The S&P lost 2.6 percent for the week while the Dow fell 2.8 percent. The Nasdaq was off 2.7 percent.

After a 90 percent down day like yesterday and considering how intense the selling was, today's data is certainly lending support, said James Dailey, portfolio manager of TEAM Asset Strategy Fund in Harrisburg, Pennsylvania.

Part of the bounce today is also technical, (so) any kind of news from Washington could easily turn the market.

The Dow Jones industrial average <.DJI> was up 32.02 points, or 0.26 percent, at 12,334.57. The Standard & Poor's 500 Index <.SPX> was up 5.46 points, or 0.42 percent, at 1,310.35. The Nasdaq Composite Index <.IXIC> was up 19.76 points, or 0.71 percent, at 2,784.55.
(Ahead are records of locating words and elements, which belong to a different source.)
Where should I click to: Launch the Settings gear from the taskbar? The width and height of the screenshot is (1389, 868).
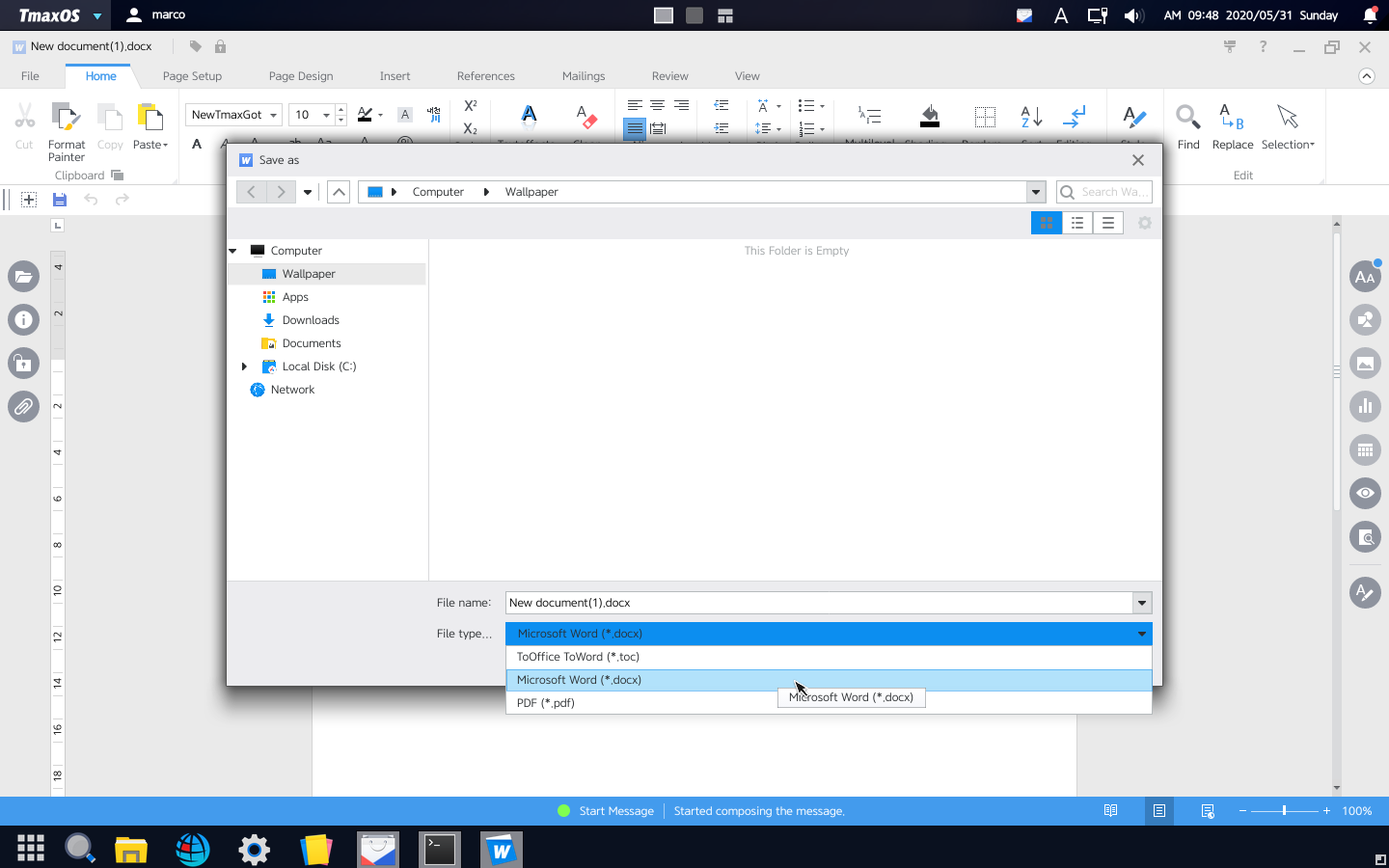pyautogui.click(x=253, y=849)
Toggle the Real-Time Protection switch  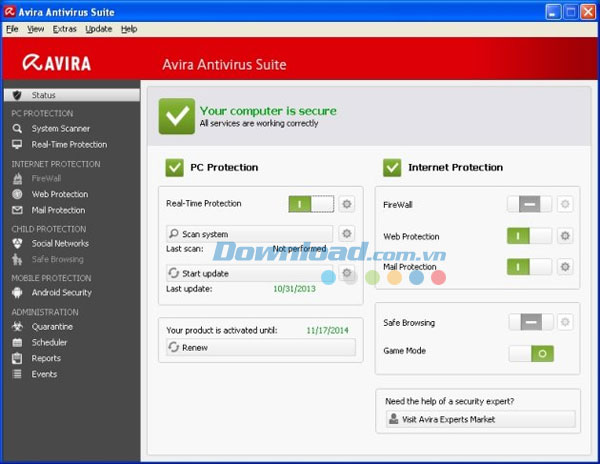(x=311, y=204)
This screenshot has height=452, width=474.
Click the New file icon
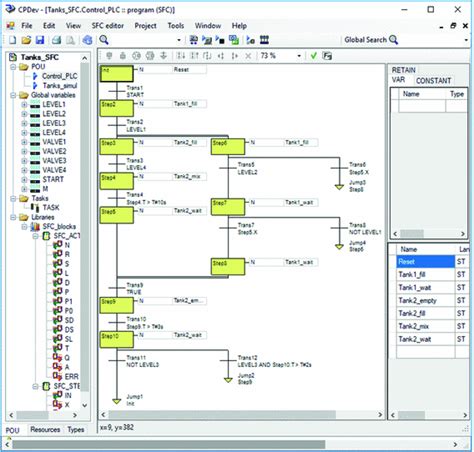point(12,40)
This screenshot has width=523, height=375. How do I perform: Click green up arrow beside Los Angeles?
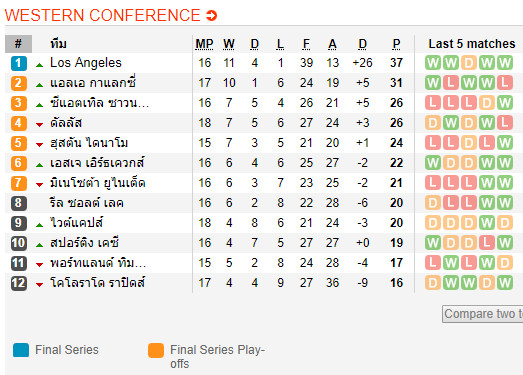click(x=39, y=65)
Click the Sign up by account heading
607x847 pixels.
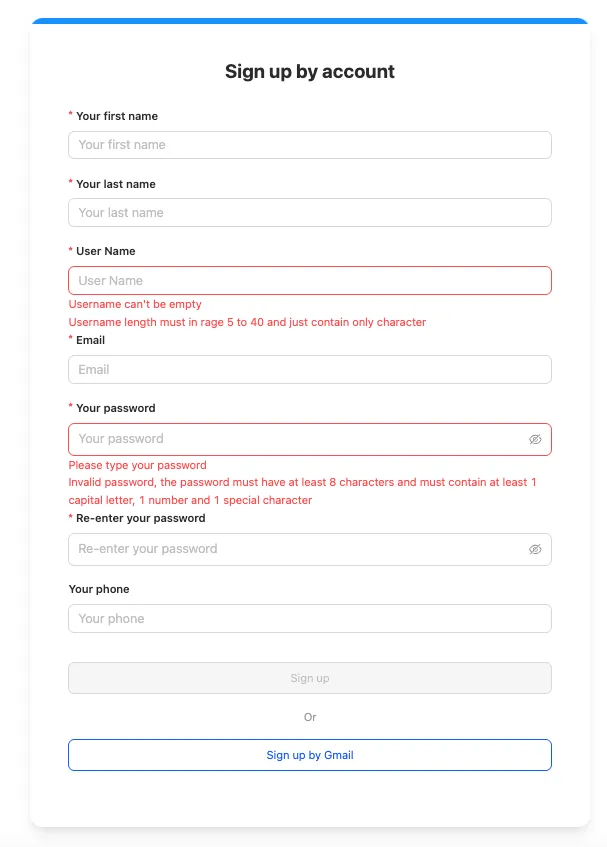pyautogui.click(x=310, y=71)
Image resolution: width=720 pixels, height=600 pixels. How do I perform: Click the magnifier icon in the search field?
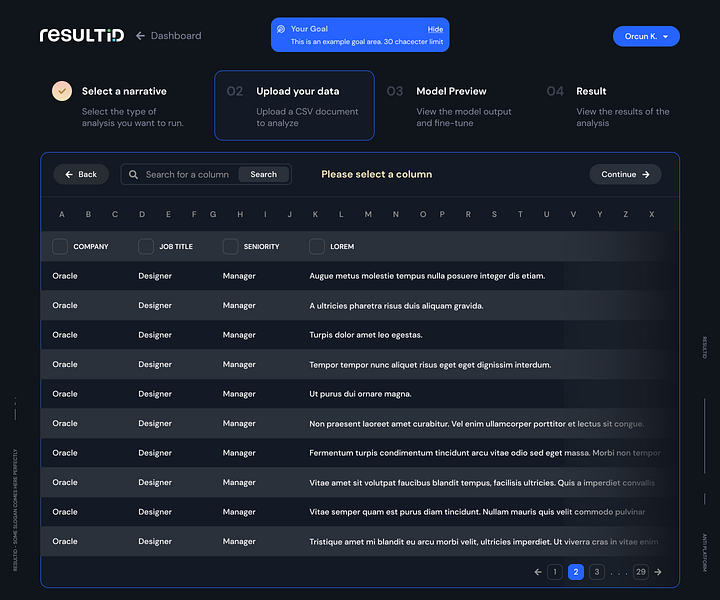133,174
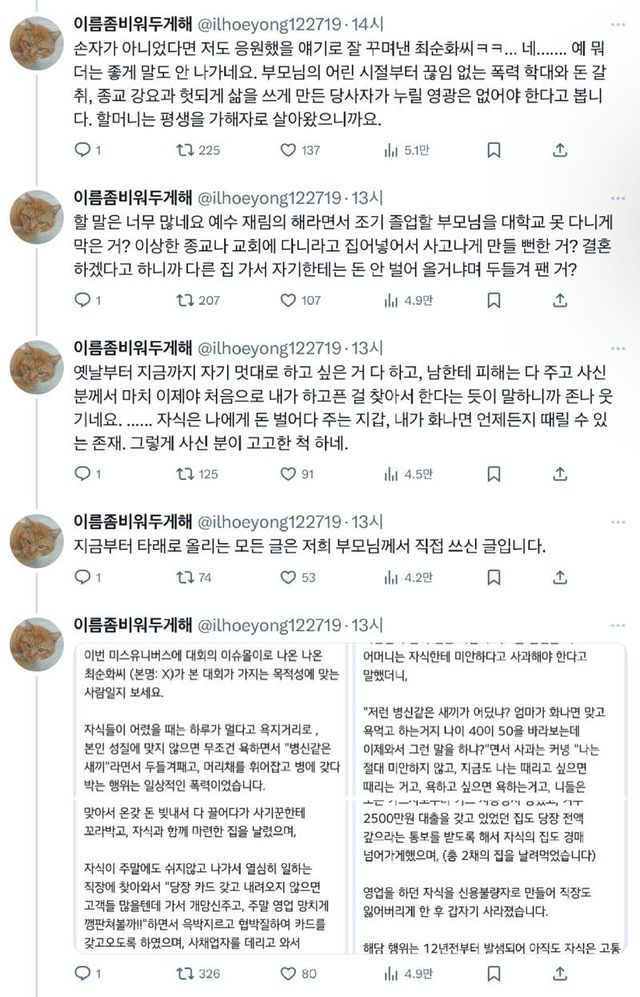Viewport: 640px width, 997px height.
Task: Like the second tweet with 107 likes
Action: (288, 300)
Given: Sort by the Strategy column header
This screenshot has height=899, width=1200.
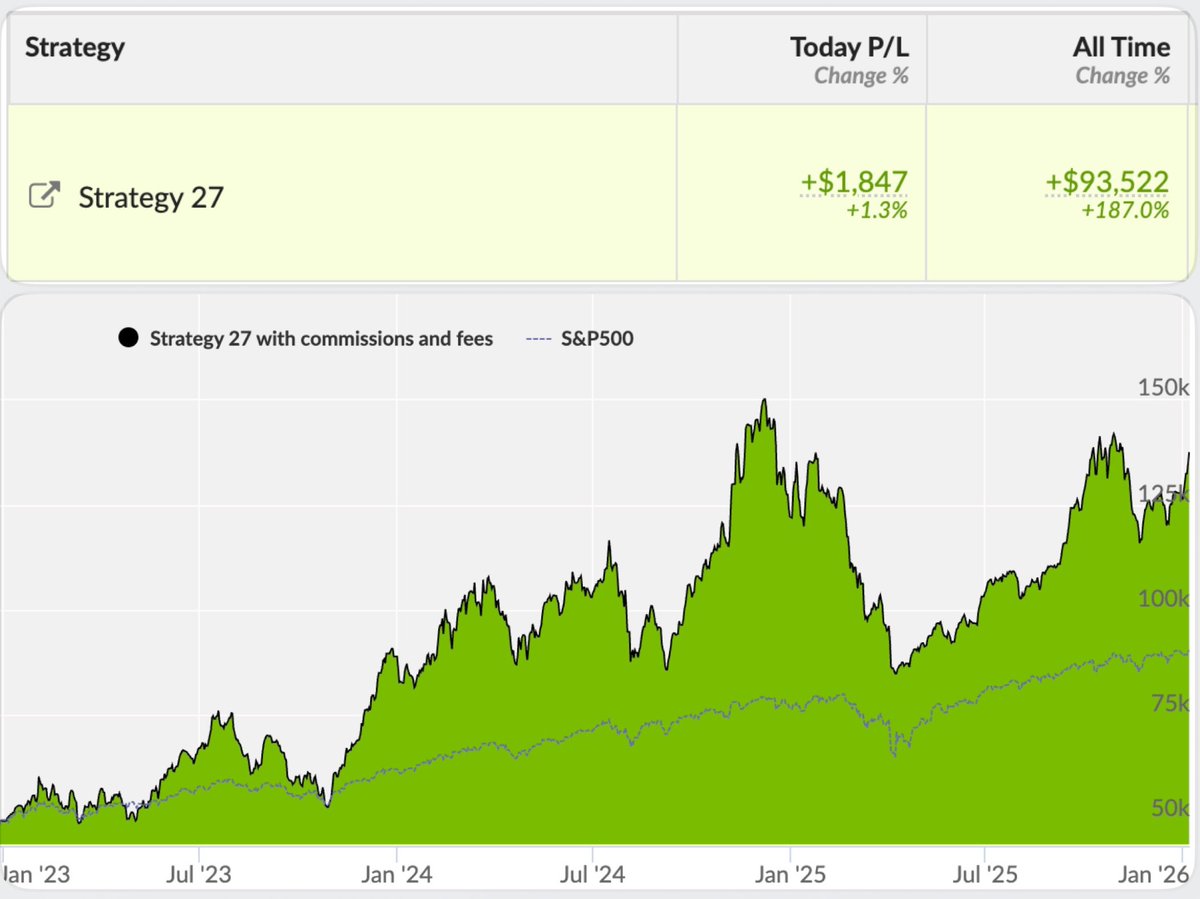Looking at the screenshot, I should [74, 46].
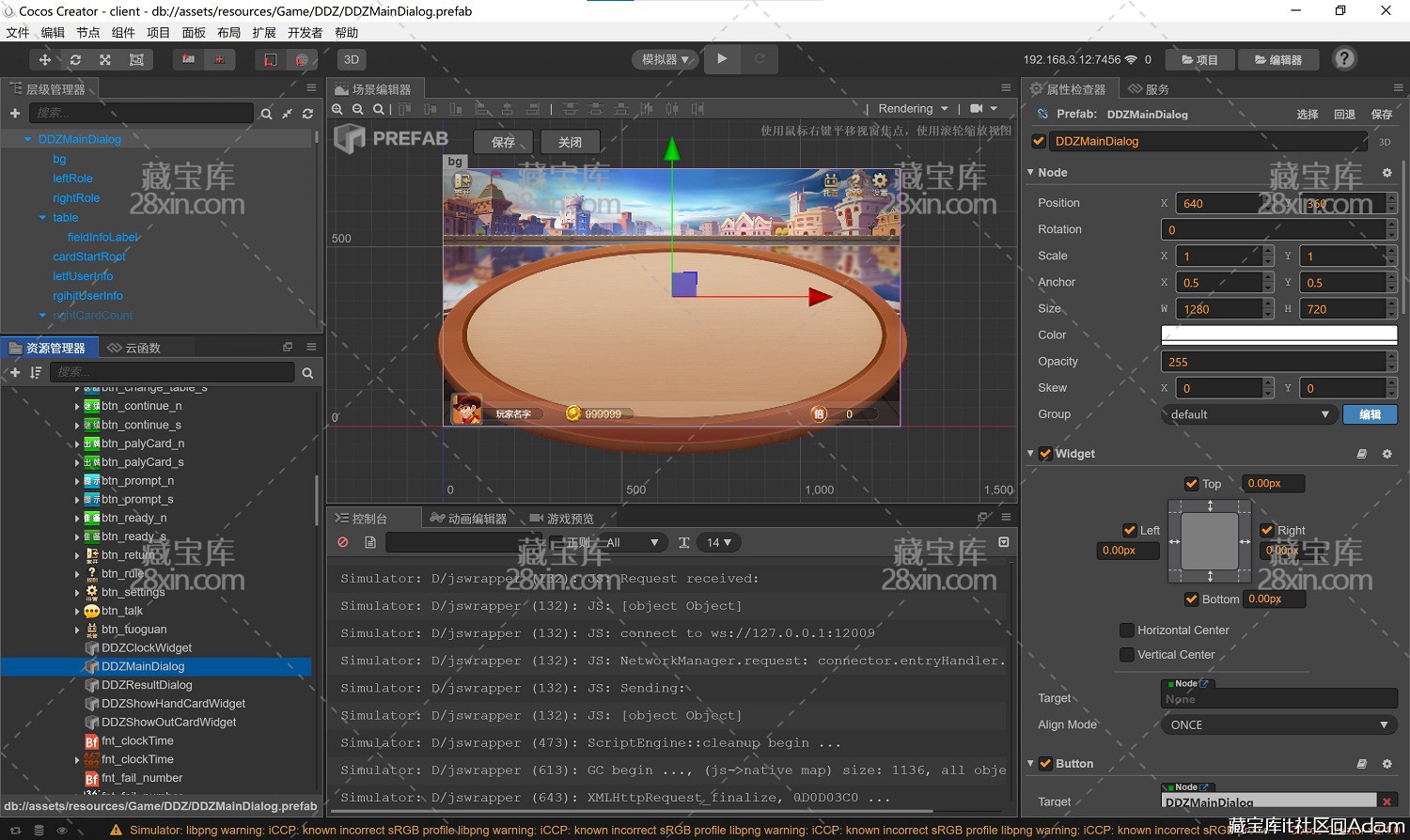Viewport: 1410px width, 840px height.
Task: Open the Align Mode ONCE dropdown
Action: (x=1278, y=725)
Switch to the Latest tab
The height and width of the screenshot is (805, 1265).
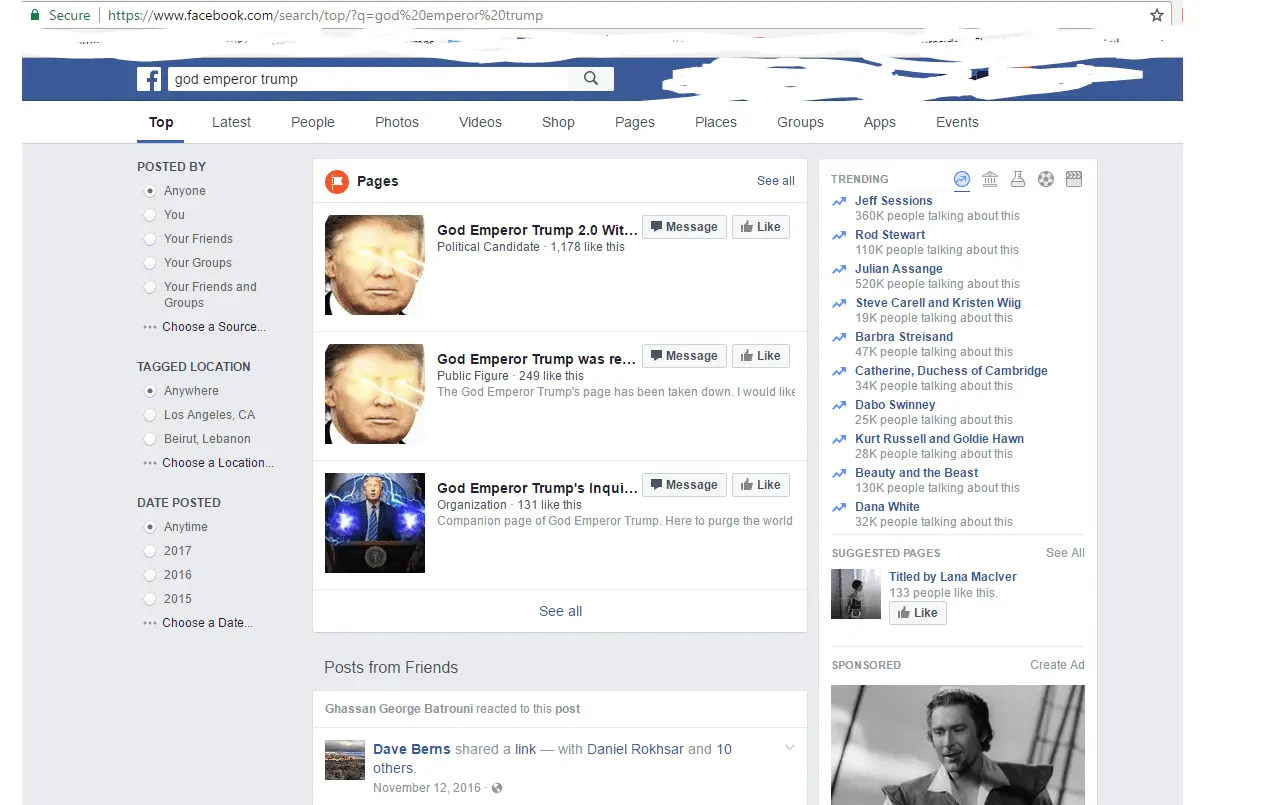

Pending sales of existing U.S. homes unexpectedly rose 2.4 percent June from May and were up sharply from a year ago, a real estate trade group said on Thursday.

Further boosting optimism about the economy, new U.S. claims for jobless benefits fell more than expected last week, dropping below 400,000 for the first time since early April.

Exxon Mobil Corp , the world's largest publicly traded oil company, said higher oil prices contributed to a rise in its second-quarter profit, but results fell short of expectations. The stock fell 1.3 percent to $82.02.

A bill to cut the U.S. deficit faced an extremely nail-bitingly close vote in Congress on Thursday as the top Republican lawmaker sought to quell an internal revolt and push his plan to avoid a ruinous default.

Approval of a plan by House of Representatives Speaker John Boehner would break the inertia in Washington over a U.S. debt crisis that has spooked markets and raised the prospect that the government of the world's largest economy will run out of money to pay its bills in less than a week.